History

United States
- Laid down: 15 April 1941
- Launched: 6 October 1941
- In service: 5 February 1942
- Out of service: 18 June 1946
- Stricken: 3 July 1946
- Fate: Sold to the city of Boston on 12 September 1946

General characteristics
- Displacement: 195 tons
- Length: 97 ft 1 in (29.59 m)
- Beam: 22 ft 0 in (6.71 m)
- Draught: 8 ft 6 in (2.59 m) (mean) (f.)
- Speed: 10.0 knots
- Complement: 17
- Armament: two .50 cal (12.7 mm) machine guns

= USS Bulwark (AMc-68) =

Minesweeper of the United States Navy

USS Bulwark (AMc-68) was an Accentor-class coastal minesweeper acquired by the U.S. Navy for the dangerous task of removing mines from minefields laid in the water to prevent ships from passing.

Bulwark was laid down on 15 April 1941 at East Boothbay, Maine, by Hodgden Bros. & Goudy & Stevens; launched on 6 October 1941; sponsored by Miss Barbara Small; and placed in service at Boston, Massachusetts, on 5 February 1942.

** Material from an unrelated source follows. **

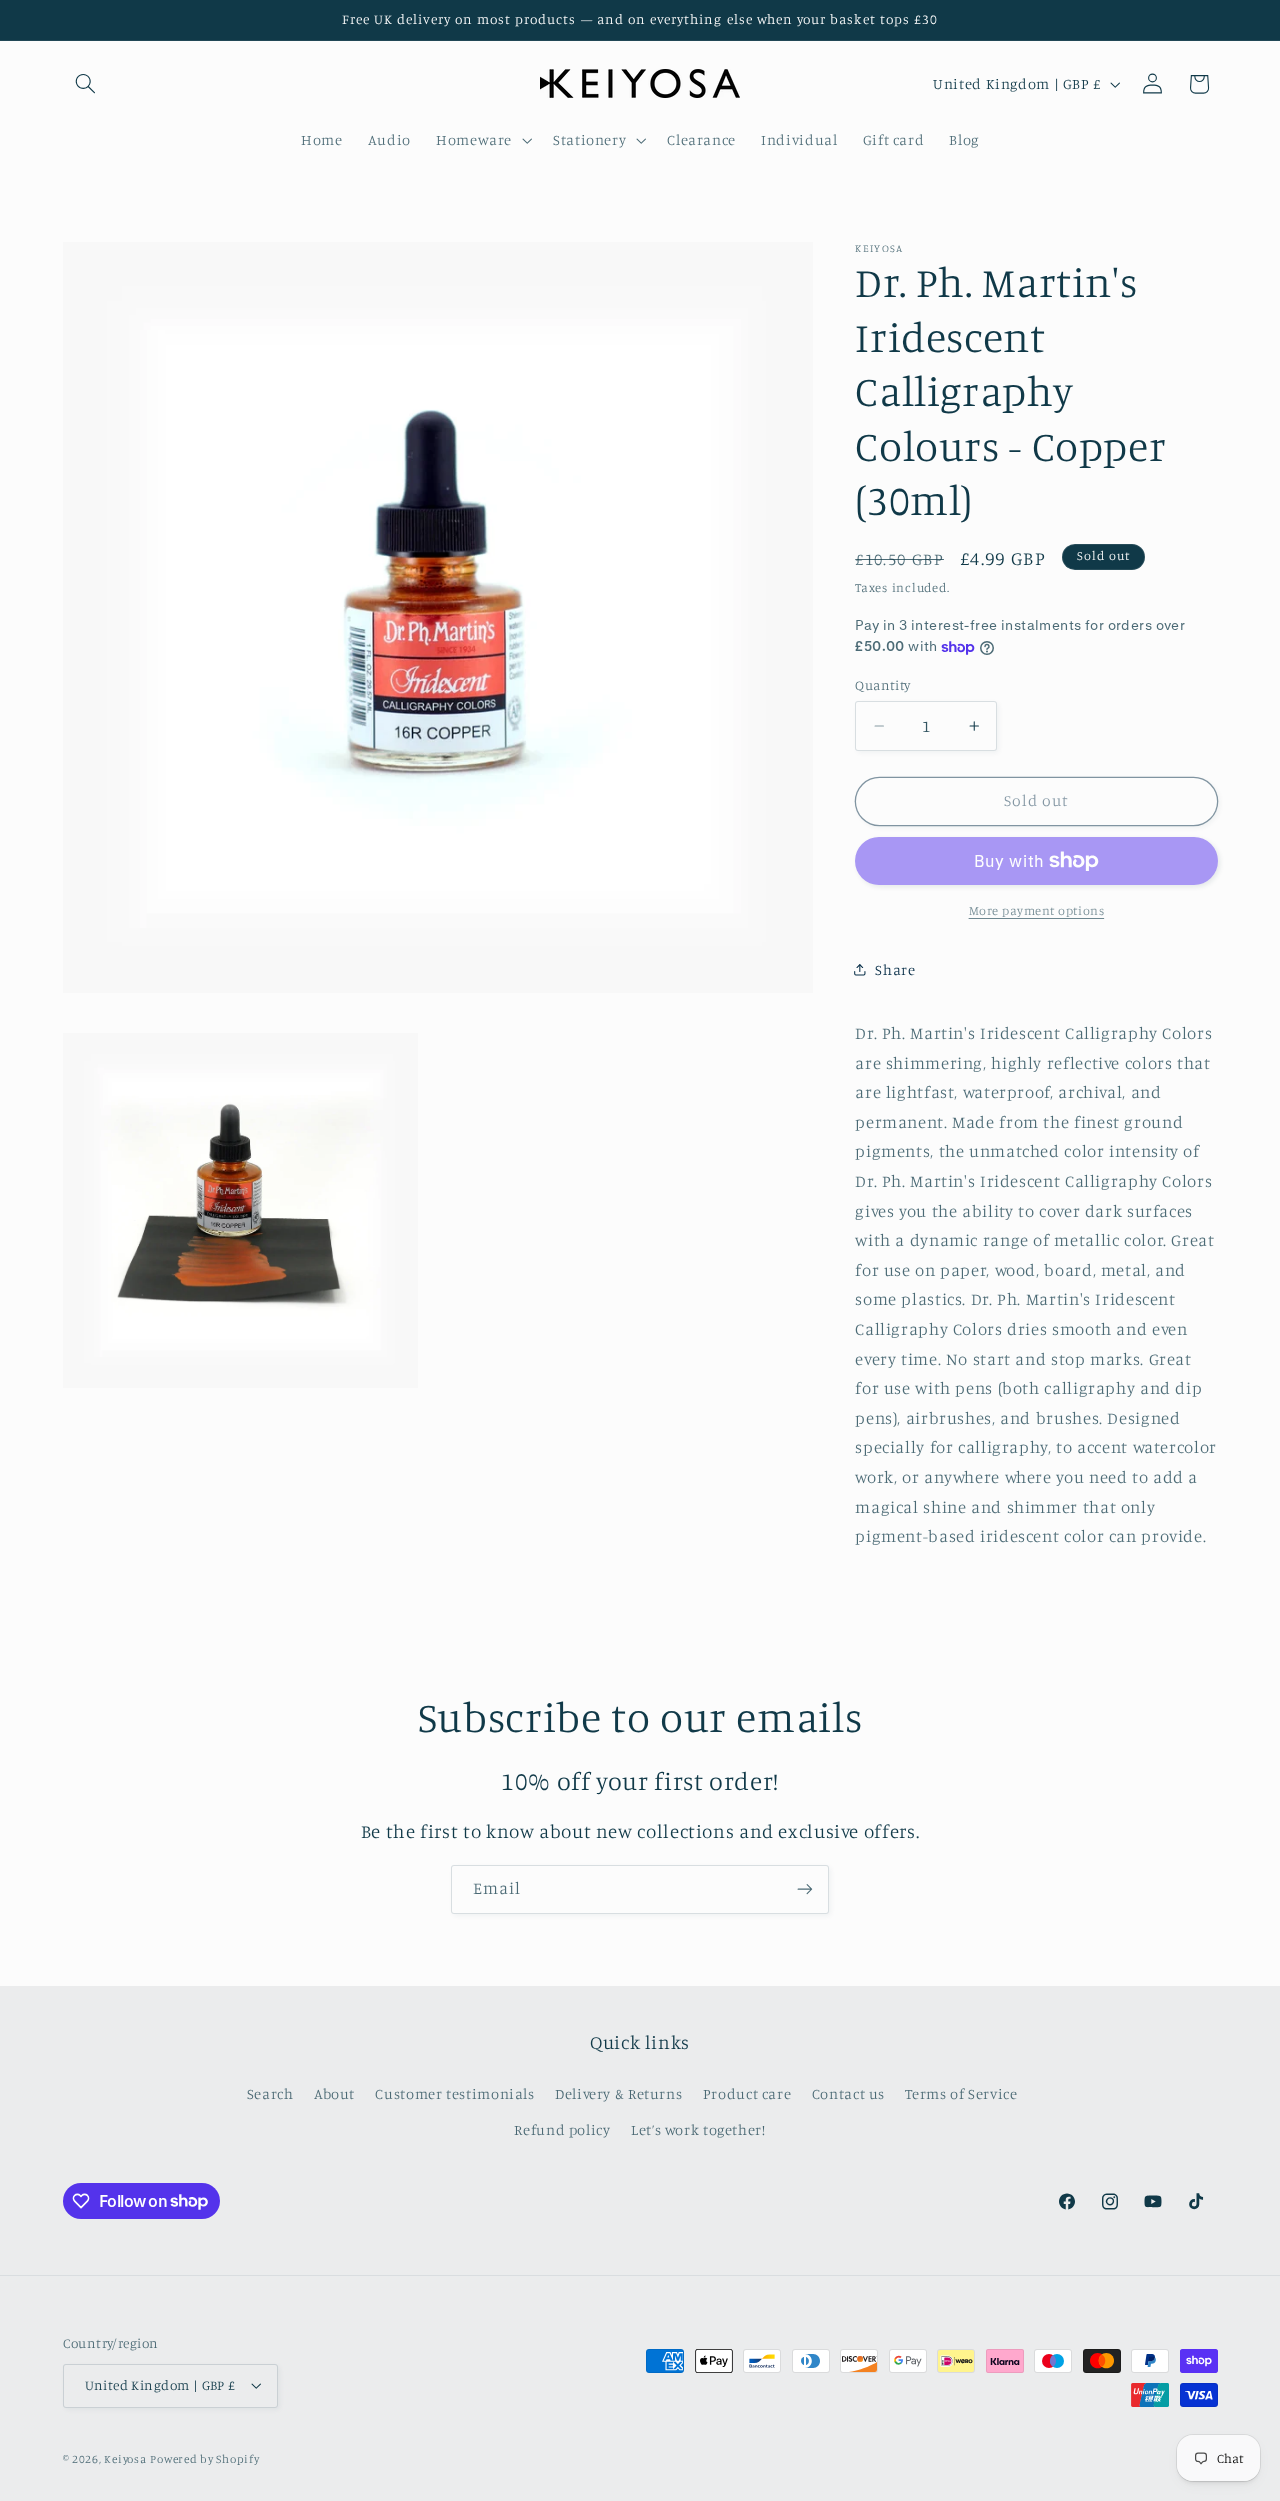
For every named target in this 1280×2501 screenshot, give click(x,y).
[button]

== World War II service ==

Assigned to the section base at Boston, Bulwark spent her entire Navy career patrolling the waters of the 1st Naval District. She searched for submarines in coastal waters and for enemy offensive mines in those same areas. The warship also served as a training platform for minesweeping students based at Provincetown, Massachusetts.

== Post-war inactivation ==

Bulwark was placed out of service at the Boston Naval Shipyard on 18 June 1946. Her name was struck from the Navy list on 3 July 1946, and she was sold to the city of Boston on 12 September 1946 and overhauled to become the MV Joseph J. Luna. As the MV Luna it served the Boston Fire Department in active service as Engine 47 then later as 31 until retirement in 1976. 1976 it was sold to a private citizen who used it as a houseboat until it sank into Boston Harbor in 2009.